**Work request**
Your job with the data below is to output exactly the lines from the one holding "Open a new browser tab Viewport: 1456px" down to the one holding "Given: Disable Community-maintained", both included, and no others.

--- --- ---

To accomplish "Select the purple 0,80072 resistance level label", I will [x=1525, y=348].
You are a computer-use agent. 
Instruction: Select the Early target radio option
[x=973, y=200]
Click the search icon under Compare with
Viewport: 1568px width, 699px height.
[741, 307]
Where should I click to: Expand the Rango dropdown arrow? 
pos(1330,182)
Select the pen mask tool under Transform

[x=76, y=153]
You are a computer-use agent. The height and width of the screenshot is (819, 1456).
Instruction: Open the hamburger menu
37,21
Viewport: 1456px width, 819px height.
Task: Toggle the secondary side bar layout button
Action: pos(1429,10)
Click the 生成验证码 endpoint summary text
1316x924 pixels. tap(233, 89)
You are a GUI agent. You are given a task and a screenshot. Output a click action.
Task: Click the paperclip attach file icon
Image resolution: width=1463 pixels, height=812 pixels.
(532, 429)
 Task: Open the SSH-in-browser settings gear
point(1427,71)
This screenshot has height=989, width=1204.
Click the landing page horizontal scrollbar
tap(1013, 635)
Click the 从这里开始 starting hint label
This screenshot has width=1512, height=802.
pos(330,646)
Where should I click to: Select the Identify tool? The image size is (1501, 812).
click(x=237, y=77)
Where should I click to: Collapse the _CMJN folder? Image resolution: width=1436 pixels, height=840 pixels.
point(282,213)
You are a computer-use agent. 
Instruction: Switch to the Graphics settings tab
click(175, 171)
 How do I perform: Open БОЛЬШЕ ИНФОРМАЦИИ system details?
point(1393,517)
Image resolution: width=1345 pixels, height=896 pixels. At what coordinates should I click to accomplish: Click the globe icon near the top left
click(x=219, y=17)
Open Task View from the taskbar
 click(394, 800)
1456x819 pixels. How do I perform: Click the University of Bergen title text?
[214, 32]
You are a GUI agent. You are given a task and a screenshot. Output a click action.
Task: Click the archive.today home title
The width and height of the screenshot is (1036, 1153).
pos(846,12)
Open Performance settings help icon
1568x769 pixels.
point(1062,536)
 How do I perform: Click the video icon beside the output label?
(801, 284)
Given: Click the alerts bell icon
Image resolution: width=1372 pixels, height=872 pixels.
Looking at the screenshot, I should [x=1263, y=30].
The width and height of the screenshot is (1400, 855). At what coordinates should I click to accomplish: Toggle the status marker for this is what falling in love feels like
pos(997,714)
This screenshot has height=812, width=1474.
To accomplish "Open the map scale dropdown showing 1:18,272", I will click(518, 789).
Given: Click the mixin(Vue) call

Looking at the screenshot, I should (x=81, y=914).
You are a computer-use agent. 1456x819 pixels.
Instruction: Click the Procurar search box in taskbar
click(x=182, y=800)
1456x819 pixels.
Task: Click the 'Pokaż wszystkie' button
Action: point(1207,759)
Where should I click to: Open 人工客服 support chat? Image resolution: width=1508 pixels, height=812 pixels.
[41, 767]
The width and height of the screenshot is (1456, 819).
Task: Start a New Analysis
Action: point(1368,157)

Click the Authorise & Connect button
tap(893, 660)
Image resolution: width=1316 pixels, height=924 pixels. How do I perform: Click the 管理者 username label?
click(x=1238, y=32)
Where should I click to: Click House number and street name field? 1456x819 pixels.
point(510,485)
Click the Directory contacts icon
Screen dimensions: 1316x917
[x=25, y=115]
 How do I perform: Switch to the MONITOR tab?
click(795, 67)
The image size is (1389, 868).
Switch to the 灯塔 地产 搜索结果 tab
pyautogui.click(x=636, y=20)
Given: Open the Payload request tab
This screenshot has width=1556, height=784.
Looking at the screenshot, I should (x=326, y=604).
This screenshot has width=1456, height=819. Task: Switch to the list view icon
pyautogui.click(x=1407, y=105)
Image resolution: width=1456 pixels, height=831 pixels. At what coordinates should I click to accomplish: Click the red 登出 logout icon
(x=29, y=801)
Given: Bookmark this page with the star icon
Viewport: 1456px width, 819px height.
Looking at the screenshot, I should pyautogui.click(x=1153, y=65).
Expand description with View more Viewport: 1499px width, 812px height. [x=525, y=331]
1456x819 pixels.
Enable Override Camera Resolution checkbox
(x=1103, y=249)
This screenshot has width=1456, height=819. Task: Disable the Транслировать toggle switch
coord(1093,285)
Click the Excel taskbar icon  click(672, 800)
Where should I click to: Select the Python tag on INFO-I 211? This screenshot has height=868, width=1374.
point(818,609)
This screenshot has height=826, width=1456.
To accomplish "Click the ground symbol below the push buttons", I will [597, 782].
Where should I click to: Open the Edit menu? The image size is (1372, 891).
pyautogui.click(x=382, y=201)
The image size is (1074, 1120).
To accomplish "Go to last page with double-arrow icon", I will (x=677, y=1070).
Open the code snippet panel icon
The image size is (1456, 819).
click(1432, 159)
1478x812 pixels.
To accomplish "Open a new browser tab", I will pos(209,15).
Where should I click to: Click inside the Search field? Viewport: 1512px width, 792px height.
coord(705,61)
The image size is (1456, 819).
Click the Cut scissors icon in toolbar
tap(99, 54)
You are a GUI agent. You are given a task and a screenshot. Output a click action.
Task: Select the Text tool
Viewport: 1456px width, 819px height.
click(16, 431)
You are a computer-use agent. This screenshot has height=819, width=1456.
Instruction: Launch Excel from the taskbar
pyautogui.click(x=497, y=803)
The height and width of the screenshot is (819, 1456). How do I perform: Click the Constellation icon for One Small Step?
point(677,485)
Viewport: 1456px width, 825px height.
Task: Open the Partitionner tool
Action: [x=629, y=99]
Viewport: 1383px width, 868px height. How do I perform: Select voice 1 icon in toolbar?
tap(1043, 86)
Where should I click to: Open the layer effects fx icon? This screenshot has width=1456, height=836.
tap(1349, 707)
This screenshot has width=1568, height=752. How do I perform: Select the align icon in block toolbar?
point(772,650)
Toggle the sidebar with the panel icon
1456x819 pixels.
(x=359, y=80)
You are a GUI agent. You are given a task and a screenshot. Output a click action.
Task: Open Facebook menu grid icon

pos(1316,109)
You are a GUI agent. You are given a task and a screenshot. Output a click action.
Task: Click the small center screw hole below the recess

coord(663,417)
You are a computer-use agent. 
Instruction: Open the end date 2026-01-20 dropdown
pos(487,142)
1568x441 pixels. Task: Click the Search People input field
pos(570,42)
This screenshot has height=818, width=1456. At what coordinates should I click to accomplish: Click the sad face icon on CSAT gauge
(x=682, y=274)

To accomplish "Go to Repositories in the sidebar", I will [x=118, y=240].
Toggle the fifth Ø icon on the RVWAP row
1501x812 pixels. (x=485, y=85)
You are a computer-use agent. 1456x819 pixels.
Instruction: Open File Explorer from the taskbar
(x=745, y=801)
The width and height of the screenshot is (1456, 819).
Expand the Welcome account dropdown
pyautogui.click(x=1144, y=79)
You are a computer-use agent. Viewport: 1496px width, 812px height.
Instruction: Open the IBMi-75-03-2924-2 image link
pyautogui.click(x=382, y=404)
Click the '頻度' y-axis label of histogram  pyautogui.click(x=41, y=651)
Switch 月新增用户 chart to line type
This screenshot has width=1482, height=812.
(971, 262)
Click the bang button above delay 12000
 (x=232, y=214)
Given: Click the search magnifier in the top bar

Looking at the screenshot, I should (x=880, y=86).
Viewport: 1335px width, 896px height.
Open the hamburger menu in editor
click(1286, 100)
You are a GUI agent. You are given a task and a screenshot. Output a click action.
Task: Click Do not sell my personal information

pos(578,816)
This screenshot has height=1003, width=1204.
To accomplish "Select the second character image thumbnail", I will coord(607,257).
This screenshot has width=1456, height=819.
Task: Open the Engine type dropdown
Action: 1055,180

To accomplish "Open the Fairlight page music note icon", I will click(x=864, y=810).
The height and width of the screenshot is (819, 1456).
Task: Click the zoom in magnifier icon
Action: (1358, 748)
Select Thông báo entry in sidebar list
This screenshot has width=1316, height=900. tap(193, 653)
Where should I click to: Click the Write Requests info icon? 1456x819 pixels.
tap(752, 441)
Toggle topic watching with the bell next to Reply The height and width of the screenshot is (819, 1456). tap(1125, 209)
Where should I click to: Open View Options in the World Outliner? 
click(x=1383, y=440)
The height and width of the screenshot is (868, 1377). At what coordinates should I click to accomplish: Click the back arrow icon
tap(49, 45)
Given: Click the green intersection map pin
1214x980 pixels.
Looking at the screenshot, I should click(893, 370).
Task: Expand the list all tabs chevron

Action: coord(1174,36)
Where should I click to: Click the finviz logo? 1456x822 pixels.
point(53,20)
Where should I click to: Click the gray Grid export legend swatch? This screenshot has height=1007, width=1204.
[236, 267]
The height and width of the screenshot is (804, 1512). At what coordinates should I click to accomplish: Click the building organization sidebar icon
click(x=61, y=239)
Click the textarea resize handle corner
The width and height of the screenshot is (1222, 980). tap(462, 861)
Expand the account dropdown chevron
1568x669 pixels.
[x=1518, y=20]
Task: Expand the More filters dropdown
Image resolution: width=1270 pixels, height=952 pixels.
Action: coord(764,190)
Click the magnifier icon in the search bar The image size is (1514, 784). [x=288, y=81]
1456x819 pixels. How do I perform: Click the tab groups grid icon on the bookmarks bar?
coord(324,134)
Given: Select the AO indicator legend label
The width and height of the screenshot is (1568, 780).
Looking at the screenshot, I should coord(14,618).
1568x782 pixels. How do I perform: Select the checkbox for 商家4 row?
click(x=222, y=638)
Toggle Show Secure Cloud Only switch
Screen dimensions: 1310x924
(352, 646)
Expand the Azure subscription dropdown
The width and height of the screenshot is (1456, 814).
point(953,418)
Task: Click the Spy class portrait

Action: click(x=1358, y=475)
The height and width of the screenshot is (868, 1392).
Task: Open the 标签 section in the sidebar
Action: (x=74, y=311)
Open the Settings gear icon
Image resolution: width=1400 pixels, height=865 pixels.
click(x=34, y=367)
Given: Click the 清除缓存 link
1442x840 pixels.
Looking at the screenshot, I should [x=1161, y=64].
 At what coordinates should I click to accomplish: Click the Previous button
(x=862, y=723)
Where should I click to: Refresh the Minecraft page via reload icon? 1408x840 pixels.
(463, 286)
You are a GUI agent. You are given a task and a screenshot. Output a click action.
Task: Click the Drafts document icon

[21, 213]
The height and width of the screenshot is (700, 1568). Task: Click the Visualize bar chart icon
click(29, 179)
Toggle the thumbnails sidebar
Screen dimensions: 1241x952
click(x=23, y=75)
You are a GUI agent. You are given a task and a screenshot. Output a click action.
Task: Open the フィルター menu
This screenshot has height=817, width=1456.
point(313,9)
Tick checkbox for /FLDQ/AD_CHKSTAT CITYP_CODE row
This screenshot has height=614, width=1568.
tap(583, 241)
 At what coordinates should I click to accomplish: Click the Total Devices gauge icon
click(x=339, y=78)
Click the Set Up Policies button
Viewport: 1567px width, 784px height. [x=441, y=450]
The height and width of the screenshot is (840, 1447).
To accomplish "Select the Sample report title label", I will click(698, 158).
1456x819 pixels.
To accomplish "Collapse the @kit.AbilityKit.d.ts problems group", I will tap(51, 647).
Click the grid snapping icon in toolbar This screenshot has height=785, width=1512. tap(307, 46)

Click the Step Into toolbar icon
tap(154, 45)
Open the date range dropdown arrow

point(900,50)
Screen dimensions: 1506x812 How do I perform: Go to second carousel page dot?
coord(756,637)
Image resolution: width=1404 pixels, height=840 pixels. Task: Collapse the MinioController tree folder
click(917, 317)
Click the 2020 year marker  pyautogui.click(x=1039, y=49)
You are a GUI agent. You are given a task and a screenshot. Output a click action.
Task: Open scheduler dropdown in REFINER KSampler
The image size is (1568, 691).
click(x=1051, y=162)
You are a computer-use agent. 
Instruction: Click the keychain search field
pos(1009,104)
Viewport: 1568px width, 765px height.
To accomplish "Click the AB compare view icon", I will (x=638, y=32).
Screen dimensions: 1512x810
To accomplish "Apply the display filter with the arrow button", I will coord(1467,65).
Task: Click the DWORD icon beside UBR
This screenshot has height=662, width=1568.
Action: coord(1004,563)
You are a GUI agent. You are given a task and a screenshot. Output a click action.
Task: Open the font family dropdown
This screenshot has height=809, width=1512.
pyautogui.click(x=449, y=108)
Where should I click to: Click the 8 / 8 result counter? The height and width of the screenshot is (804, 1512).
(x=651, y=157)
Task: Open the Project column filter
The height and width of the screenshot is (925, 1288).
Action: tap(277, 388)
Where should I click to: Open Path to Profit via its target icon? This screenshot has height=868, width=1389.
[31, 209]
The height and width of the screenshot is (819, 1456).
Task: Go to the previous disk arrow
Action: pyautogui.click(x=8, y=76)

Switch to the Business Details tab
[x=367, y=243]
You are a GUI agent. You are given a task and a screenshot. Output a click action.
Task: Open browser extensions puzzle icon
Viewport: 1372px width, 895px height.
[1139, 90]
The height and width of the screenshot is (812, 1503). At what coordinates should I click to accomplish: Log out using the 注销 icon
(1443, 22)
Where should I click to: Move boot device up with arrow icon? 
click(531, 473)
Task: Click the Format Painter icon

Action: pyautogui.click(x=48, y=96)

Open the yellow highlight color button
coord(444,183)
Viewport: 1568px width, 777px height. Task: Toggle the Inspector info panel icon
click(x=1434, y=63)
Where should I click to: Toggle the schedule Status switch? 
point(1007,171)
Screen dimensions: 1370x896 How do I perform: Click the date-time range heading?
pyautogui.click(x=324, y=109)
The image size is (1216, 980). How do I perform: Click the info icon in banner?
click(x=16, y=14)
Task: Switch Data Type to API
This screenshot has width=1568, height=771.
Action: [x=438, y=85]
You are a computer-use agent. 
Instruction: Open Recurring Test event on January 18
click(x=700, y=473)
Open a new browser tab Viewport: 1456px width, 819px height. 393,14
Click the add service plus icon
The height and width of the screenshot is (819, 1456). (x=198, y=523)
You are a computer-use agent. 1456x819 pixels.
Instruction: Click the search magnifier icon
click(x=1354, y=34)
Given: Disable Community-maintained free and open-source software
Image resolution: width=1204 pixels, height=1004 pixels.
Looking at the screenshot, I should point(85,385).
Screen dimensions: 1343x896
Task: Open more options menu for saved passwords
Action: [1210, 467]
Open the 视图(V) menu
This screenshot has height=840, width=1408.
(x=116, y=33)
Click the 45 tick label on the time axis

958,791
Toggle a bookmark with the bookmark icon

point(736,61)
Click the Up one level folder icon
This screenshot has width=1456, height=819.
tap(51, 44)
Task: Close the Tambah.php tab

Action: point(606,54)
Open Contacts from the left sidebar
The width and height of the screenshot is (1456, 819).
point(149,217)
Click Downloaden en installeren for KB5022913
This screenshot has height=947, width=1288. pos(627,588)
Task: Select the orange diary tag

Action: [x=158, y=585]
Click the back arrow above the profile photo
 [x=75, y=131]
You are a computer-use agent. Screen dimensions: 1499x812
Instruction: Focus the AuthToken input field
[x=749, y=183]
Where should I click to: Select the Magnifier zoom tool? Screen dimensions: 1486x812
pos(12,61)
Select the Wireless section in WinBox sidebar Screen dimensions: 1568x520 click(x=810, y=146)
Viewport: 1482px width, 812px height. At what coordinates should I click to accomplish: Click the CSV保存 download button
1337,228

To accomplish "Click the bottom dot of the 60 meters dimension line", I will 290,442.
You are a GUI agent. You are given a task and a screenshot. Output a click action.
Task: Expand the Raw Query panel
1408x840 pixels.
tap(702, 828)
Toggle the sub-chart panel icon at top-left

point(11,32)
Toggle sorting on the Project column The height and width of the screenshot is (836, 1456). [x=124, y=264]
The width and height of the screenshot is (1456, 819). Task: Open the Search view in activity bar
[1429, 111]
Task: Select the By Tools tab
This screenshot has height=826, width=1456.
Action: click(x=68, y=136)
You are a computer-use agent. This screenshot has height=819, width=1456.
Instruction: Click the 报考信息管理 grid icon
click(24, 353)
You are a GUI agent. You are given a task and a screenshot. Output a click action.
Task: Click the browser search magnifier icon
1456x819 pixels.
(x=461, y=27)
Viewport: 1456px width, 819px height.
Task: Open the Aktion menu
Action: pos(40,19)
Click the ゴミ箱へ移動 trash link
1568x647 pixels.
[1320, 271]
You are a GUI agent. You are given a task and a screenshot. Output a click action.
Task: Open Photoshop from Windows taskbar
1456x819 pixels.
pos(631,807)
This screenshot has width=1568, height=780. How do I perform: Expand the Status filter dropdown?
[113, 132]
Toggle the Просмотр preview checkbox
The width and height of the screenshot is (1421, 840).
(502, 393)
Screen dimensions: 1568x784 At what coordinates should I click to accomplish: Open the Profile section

--- --- ---

**Solution for this exercise**
Open a new browser tab Viewport: 1456px width, 819px height. 393,14
Click the add service plus icon
The height and width of the screenshot is (819, 1456). (x=198, y=523)
You are a computer-use agent. 1456x819 pixels.
Instruction: Click the search magnifier icon
click(x=1354, y=34)
Given: Disable Community-maintained free and open-source software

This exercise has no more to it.